| TEXT UNDER STUDY |
↓↓↓
A preprint of a manuscript by researchers at Regeneron and GSK describing their findings from examination of the first 50,000 exomes is available on biorxiv.org. Key findings included novel loss of function associations with large effects on disease risk, including between PIEZO1 and varicose veins, MEPE and bone mineral density and osteoporosis, COL6A1 and ocular traits, and IQGAP2 and GMPR associated with blood cell traits.
GSK and Regeneron have significant expertise in genomics. The sequencing was performed by the Regeneron Genetics Center (RGC) in New York state, one of the world’s largest human genetics sequencing and research programs. The Regeneron Genetics Center is currently sequencing at a rate of 500,000 exomes per year, and Regeneron has advanced multiple new targets and development programs based on its genetics discoveries. GSK is increasingly incorporating the almost daily advances in genetics and genomics into its drug research programmes, forming collaborations and working closely with other world-leading organisations such as 23andMe, Open Targets and Altius.
Professor Fiona Watt, Executive Chair of the UK Medical Research Council, which has funded UK Biobank since its inception and continues to support enhancement activities, said it was very pleasing to see industry and academia tackling health research together.
“UK Biobank was established to do science in new ways. Industry has led the way on this exome sequencing project and the fruits of that work mean UK Biobank can now deliver important genetic data that would otherwise not be available to researchers.”
↑↑↑
| RAW DATA |
↓↓↓
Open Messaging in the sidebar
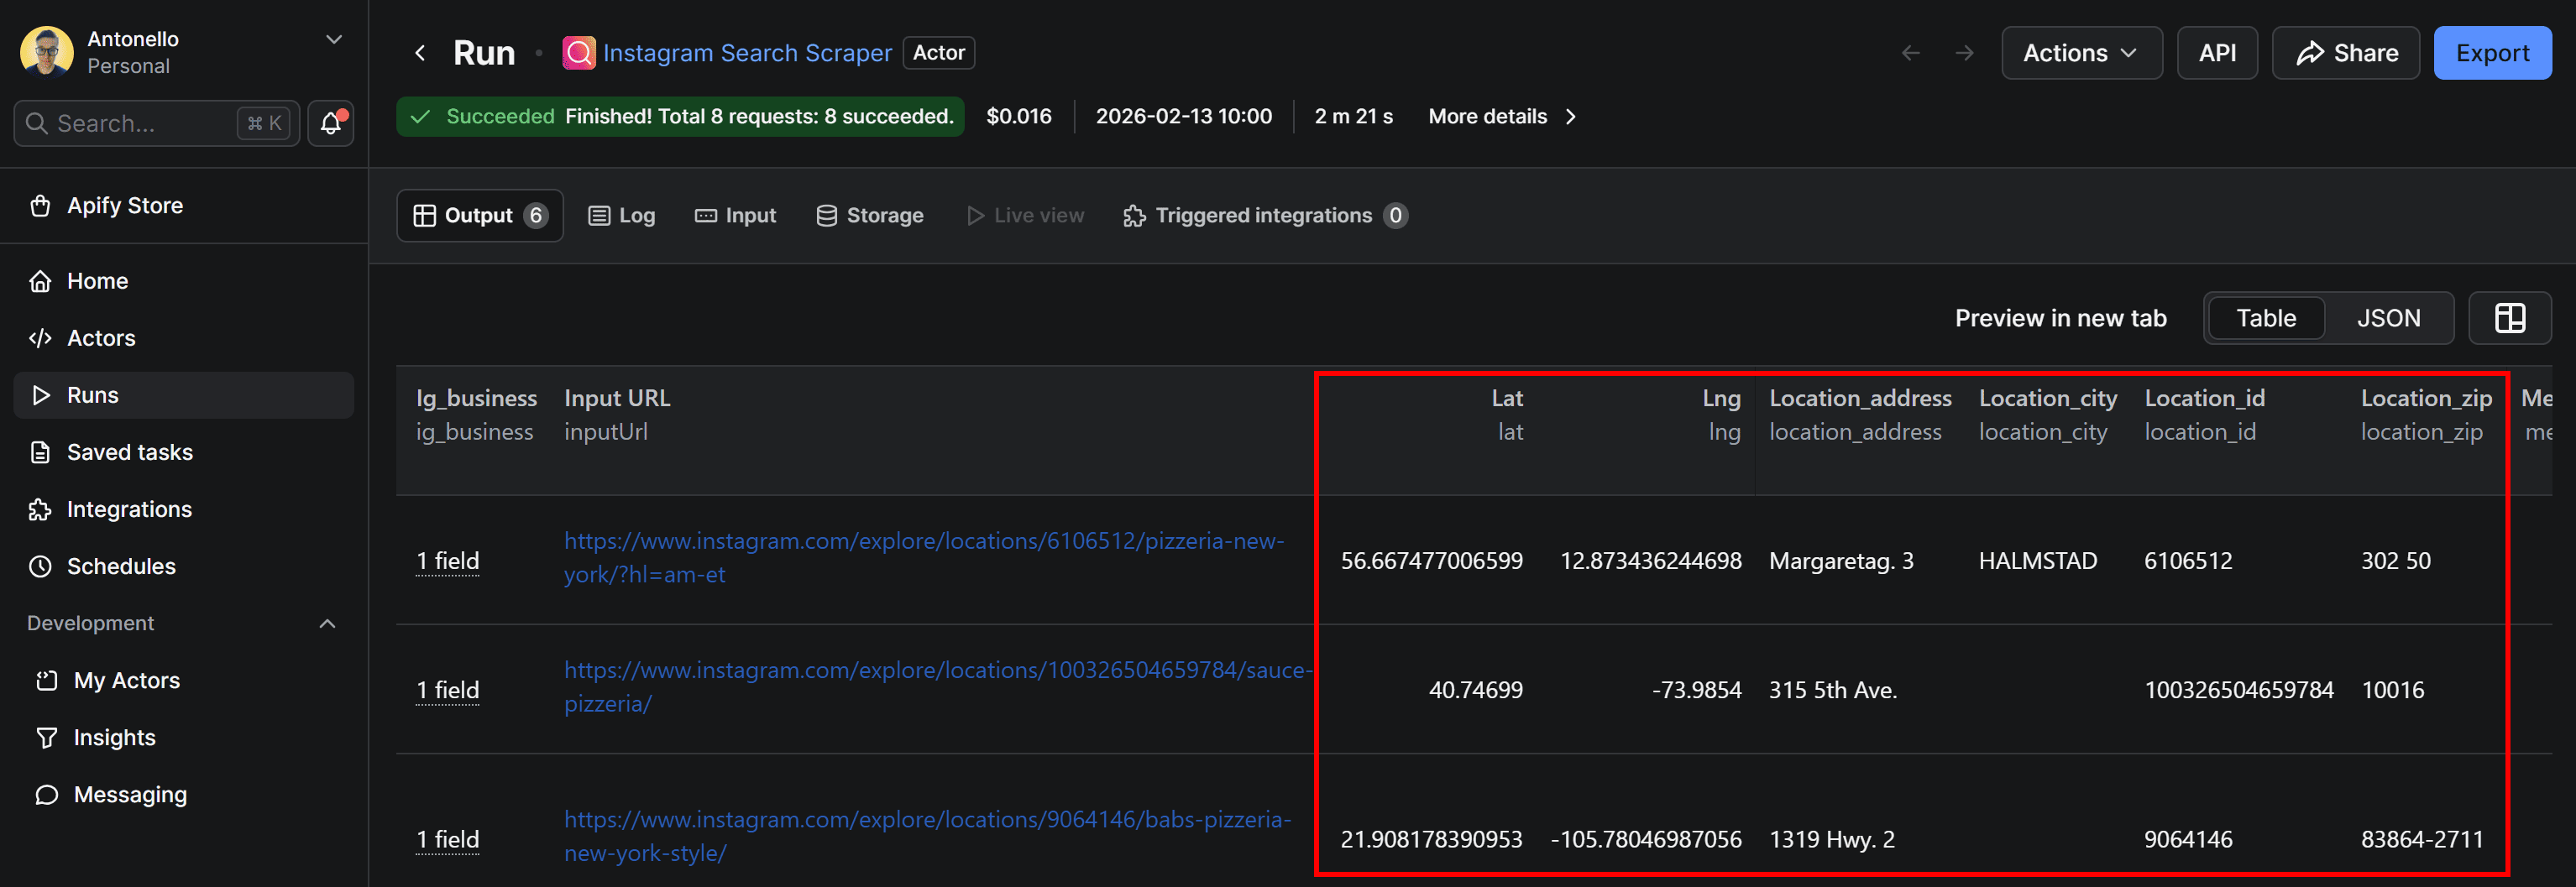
↑↑↑
| APPLY WHAT YOU READ |
a – In the text on UK Biobank exome sequencing, which center carried out the sequencing, and in which state is it located?
b – Extend the text on UK Biobank exome sequencing, beginning right after its closing quotation.

| RESPONSES TO THE TASKS |
a – The Regeneron Genetics Center (RGC), in New York state.

b –
Wellcome, which also funds UK Biobank, thanked the many people who made this work possible. Sara Marshall, Head of Clinical Research & Physiological Sciences at Wellcome, said:
“Today’s announcement proves the immense value of the UK Biobank and we look forward to seeing many new collaborations between UK Biobank, industry and academia on the back of this new data being released. The success of UK Biobank is thanks to the 500,000 people who have generously agreed to have their lives studied for years.”
Professor Sir Rory Collins, UK Biobank’s Principal Investigator, encouraged approved researchers to use the data. “We are excited about the possibilities of letting loose the imaginations of scientists from around the world on these large-scale genomic data linked to so much detailed information related to health in the 500,000 UK Biobank participants,” he said.
UK Biobank has also updated a range of other health information on its 500,000 participants. This includes updates of hospital, cancer and death data, and blood biomarkers. New disease-related algorithms are provided such as on chronic obstructive pulmonary disease, kidney disease, dementia and Parkinson’s disease and the stroke and heart attack algorithms have been updated.